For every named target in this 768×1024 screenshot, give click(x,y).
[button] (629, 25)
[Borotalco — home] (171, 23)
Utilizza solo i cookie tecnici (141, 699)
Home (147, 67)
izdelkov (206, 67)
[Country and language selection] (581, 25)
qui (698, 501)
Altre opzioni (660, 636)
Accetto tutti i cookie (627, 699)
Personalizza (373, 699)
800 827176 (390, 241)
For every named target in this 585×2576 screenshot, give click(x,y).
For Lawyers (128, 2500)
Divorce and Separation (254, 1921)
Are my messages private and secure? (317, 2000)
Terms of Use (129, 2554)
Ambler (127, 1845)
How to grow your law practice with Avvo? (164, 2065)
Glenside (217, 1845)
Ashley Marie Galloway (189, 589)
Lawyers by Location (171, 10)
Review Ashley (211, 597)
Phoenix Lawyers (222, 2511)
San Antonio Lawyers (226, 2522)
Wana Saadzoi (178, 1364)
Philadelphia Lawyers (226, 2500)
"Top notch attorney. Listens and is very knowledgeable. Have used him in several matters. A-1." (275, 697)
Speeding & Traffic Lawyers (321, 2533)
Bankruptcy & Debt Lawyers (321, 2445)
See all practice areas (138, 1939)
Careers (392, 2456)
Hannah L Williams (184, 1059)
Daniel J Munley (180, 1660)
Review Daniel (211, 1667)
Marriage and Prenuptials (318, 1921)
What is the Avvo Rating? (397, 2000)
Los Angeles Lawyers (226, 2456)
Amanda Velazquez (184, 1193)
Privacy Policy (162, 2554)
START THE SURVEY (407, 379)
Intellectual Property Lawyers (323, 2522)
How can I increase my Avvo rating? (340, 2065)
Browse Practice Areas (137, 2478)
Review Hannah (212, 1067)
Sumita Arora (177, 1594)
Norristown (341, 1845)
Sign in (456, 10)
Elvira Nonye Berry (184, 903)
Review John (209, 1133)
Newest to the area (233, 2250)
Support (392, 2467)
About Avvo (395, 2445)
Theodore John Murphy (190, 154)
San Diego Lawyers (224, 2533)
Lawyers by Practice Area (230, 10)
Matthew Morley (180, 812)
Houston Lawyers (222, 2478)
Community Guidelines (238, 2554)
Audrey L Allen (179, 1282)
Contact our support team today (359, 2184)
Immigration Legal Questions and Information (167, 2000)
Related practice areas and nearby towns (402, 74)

==========

**AIM OF THE EXERCISE**
Determine how many lines of the data include the word "Avvo". Reply with the count and no other text.

**ANSWER**
4